Y he ahí que vimos cómo ascendían las almas enardecidas por el puente del muelle a la cóncava nave. El hombre, ataviado atávicamente con la túnica blanca y mirando en lontananza, como vislumbrando el futuro, el único posible, aguardando a que los rebaños de almas llenaran el navío. Él, con sus manos sujetas fuertemente al timón amarillo con rayos negros, semejando el decadente sol que moría en su ocaso, apuraba a todas esas ánimas que buscaban el resplandor, el rayito de esperanza.
Todos en el muelle mirábamos atónitos el espectral espectáculo. Las cuencas vacías de los ojos de las almas miraban sin mirar, sus pies los acomodaban en el navío pero sin moverse, flotaban a la voluntad del Gurú, del Chamán, del Elegido.
Desde nuestra vista, ese navío se mostraba herido, con velas hechas jirones, con el maderamen emputrecido como el anhelo del Chamán. Nadie tuvo la precaución de taponar sus oídos con cera ni de atar al mástil al Gurú.
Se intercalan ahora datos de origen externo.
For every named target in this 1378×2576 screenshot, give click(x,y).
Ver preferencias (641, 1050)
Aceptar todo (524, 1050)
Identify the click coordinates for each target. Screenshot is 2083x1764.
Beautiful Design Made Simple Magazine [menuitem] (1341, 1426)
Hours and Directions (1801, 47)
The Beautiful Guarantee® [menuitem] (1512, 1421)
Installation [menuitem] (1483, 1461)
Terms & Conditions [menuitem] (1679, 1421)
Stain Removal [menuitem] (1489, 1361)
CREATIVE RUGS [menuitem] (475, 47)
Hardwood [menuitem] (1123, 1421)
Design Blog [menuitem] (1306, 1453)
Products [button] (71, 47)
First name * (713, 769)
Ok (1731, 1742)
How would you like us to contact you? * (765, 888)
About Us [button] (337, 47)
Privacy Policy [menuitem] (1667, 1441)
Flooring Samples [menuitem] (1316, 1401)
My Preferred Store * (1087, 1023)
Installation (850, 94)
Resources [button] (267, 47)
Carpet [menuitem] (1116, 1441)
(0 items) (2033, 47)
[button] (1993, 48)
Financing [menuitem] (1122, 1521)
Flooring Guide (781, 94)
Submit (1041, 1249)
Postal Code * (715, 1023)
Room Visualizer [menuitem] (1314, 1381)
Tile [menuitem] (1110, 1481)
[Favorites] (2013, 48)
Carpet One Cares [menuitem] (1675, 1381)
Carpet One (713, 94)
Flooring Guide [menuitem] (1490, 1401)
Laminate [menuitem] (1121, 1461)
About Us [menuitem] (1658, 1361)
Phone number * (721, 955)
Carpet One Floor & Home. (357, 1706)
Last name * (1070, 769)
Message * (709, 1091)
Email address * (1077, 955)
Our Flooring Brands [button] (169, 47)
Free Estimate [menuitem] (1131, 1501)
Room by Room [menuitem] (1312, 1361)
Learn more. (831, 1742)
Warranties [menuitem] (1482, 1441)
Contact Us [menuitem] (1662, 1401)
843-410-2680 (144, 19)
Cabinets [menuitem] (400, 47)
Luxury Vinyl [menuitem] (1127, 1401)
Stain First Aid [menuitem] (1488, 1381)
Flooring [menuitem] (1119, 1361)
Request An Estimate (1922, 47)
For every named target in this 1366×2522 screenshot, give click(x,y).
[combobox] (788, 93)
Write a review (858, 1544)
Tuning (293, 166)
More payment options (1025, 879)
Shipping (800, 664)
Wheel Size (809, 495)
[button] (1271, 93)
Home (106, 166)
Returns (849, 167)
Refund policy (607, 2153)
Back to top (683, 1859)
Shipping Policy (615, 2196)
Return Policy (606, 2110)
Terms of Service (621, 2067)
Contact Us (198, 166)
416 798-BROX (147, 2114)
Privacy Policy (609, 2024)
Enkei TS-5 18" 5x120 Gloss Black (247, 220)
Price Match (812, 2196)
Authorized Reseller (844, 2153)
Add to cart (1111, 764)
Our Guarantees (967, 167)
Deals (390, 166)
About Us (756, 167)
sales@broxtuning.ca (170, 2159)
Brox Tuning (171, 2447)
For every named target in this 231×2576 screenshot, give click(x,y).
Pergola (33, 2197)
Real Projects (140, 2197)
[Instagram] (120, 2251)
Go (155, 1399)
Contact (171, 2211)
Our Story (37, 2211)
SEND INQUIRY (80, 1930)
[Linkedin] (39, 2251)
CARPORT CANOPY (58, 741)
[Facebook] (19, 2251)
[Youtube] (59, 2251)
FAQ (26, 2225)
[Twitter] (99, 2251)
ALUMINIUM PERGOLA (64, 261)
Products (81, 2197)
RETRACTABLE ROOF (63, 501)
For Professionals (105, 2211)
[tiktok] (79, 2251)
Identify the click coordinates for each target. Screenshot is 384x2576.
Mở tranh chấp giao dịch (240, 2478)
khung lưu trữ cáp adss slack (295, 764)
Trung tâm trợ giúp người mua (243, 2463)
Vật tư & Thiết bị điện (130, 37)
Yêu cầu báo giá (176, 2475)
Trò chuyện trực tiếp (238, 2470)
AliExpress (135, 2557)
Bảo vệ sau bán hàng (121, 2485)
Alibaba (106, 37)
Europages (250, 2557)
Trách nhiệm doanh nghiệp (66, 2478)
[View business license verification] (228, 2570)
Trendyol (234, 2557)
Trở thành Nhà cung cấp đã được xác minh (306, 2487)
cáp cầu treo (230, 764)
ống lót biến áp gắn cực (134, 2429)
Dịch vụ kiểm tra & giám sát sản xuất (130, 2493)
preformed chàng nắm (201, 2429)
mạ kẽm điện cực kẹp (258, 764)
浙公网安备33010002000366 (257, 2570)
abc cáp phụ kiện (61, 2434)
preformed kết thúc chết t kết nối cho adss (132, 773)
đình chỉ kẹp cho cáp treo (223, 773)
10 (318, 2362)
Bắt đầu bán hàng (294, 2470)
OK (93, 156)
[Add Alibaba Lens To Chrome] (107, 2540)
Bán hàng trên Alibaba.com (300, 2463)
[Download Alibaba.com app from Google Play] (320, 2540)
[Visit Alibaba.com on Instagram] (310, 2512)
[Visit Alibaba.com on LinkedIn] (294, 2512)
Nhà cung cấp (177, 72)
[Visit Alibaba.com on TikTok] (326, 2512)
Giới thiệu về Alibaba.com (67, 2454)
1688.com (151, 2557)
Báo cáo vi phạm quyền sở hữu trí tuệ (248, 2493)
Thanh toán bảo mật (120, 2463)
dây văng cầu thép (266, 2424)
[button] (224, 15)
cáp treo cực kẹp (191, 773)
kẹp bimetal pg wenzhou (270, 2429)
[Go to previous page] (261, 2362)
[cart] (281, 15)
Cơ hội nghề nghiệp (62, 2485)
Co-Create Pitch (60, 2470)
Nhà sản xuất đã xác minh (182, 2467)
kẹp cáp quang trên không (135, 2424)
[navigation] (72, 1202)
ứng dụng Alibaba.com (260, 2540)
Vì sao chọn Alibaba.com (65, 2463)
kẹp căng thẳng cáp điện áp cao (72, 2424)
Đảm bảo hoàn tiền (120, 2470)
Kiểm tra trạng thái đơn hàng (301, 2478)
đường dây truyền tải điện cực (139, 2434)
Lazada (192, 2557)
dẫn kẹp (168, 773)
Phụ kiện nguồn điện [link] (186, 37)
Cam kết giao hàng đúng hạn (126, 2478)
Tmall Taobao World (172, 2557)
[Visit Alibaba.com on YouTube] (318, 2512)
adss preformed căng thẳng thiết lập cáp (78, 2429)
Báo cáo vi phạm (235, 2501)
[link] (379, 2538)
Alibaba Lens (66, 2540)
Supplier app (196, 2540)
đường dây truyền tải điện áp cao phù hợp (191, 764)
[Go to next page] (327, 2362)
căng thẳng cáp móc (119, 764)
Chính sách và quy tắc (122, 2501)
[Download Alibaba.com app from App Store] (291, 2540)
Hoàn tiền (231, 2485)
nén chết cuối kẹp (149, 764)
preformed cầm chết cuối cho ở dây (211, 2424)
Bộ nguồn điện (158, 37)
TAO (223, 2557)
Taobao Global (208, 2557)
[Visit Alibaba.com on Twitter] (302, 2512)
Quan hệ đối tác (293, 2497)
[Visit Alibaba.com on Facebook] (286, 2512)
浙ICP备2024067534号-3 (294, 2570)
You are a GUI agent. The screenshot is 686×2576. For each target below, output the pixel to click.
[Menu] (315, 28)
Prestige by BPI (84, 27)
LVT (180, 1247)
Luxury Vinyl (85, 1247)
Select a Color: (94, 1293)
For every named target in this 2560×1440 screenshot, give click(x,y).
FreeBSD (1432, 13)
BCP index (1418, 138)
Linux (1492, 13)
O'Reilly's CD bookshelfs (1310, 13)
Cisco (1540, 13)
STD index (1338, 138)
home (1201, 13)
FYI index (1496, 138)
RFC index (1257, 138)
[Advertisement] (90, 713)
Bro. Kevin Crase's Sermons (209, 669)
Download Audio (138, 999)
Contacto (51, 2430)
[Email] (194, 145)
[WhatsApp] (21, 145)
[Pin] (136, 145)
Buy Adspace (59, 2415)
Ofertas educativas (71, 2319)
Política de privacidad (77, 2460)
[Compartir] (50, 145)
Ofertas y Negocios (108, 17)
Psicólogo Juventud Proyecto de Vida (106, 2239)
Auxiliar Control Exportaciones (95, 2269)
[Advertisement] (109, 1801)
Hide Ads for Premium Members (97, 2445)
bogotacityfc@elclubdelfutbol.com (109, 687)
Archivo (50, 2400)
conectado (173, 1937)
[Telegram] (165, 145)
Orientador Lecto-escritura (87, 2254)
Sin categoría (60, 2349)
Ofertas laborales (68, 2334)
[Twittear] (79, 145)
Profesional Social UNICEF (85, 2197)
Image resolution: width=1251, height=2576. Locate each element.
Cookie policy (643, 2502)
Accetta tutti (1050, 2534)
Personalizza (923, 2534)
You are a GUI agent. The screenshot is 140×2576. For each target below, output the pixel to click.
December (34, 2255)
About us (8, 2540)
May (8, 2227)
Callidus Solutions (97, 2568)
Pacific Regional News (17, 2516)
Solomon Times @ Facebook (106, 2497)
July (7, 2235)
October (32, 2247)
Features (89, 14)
Sabíamos a dónde irían todos: a escuchar el hermoso y dulce canto de las sirenas...
Ya sueltan amarras, ya recogen el áncora, ya el rechinido de maderas comienza su monótono vaivén, ya se pierde la nave en el horizonte rumbo a los peñascos en los que cuentan que se escuchan los hermosos cantos que luego, quien escucha con más atención, se vuelven lastimeros lamentos.
Otra vez -y ya cuántas van- esas ánimas han vuelto a naufragar.